Talvez, cientes das conseqüências negativas dessas interpretações, os autores da Bíblia buscaram expandir as interpretações religiosas do sentido das doenças. Tomemos por exemplo o livro de Jó, no qual a doença (e o sofrimento, de uma forma mais geral) é retratada como uma provação da fé, um teste da devoção. Não obstante, outra crítica pode ser feita à esse tipo de interpretação. Trata-se do risco do indivíduo aceitar e render-se à sua doença, adaptando-se a viver em estado enfermo em nome de uma suposta vontade divina, seja por provação ou por punição. É como se a doença passasse a ter direitos sobre o indivíduo por estar associada à um ser divino. Assim não é de se surpreender que no Novo Testamento, por sua vez, Jesus não tente convencer os doentes de que sua doença tem um sentido particular, as narrativas mostram que ele simplesmente as cura. Aparentemente, ele procedia de tal maneira para anunciar a chegada do reino de Deus e assim atestar que a cura não significava apenas a recuperação da saúde. A cura, para Jesus, significa o fim do poder de Satanás e da morte e, indiretamente, o fim do poder da doença sobre os indivíduos. Assim, nas narrativas sobre os milagres de Jesus, não se encontram alusões à aceitação e tolerância aos estados mórbidos tampouco quanto à aceitação das interpretações tradicionais; ao contrário, o exorcismo aparece como a batalha contra poderes anti-divinos e as terapias como meios de expressão de um novo poder que tornava a vida saudável possível. Assim, para os cristãos, o Evangelho visa mostrar que uma interpretação do sentido das doenças só faz sentido se ajudar os doentes a lidarem individualmente e socialmente

com sua doença e; desta maneira, o sentido da doença passa a ser simplesmente a superação desse estado.

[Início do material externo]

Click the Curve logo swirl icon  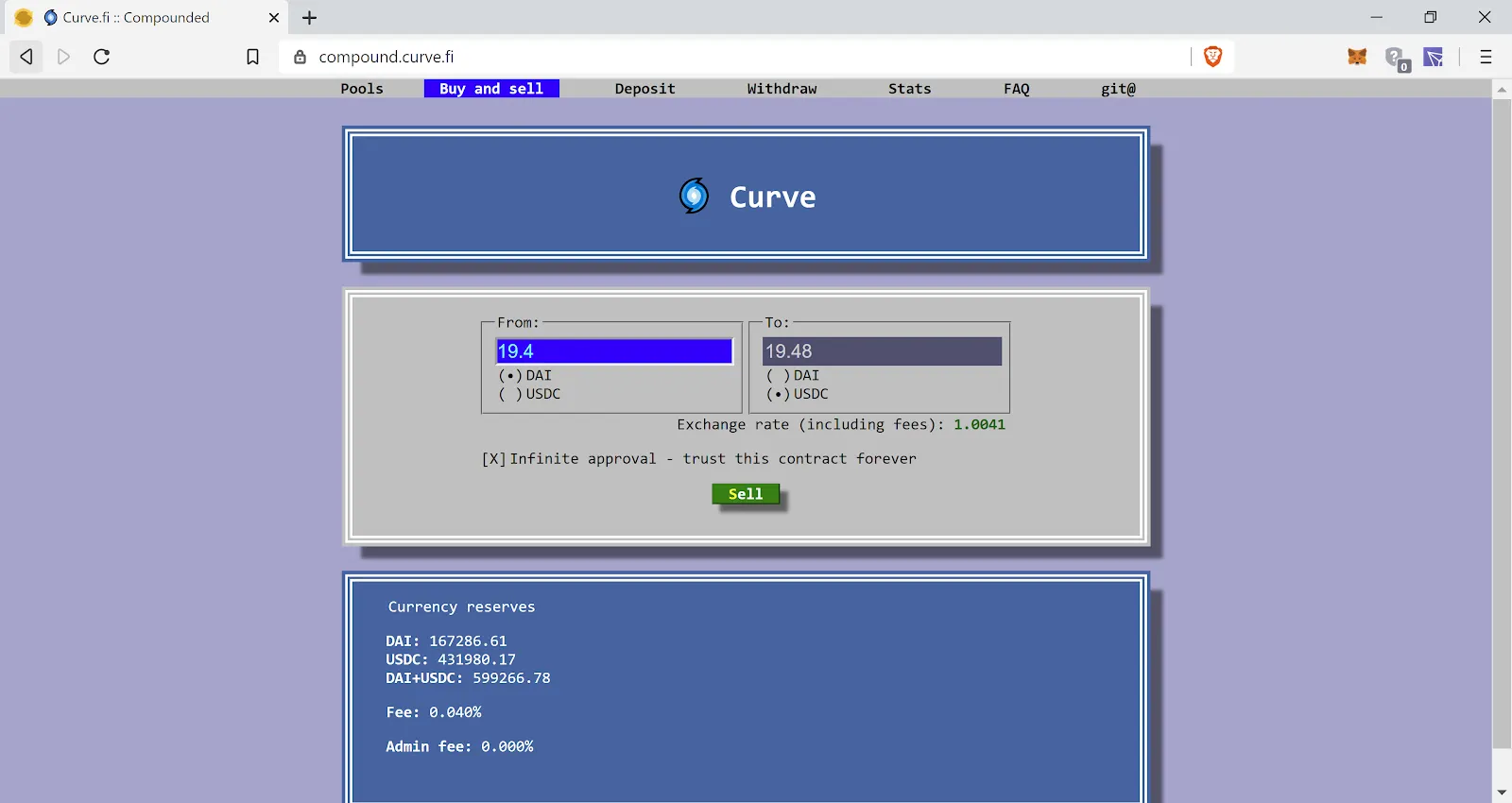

Ademais, para os cristãos, o encargo de sua religião foi definido logo em seus primórdios quando ―Jesus convocou os Doze, e lhes deu poder e autoridade sobre todos os demônios e lhes concedeu curar as doenças. E os enviou-os a proclamar o Reino de Deus e fazer curas‖ (Lc 9: 1-2). Não obstante, devido aos avanços das ciências, principalmente da medicina, a Igreja Católica limitou-se a ter compaixão e solidariedade para com os doentes, deixando claro que não se aventuraria nas áreas agora sob domínio da medicina moderna. Talvez insatisfeitos com esse papel da Igreja Católica renovada, surgiram movimentos e grupos no interior da Igreja Católica fortemente ligados de alguma maneira à renovação no Espírito Santo. Esses grupos, notadamente a Renovação Carismática e os protestantes, retomam o mandamento evangélico de curar os doentes. Acreditam, tal como está escrito em Marcos 16: 17-18, que aqueles que forem batizados e crerem em Cristo poderão ―expulsar demônios em seu nome, falarão novas línguas‖ e que ―quando colocarem as mãos sobre os doentes, estes ficarão curados‖. Tudo isso se deve à aceitação dos dons concedidos pelo Espírito Santo, os quais são pormenorizados em Coríntios I 12: 7-11. A liturgia, desses grupos, nem sempre isenta de excessos e confusão doutrinal, é calcada na virtude curativa da fé e, embora, aleguem que seu alvo seja a ―cura interior‖, a possibilidade de cura física não é excluída.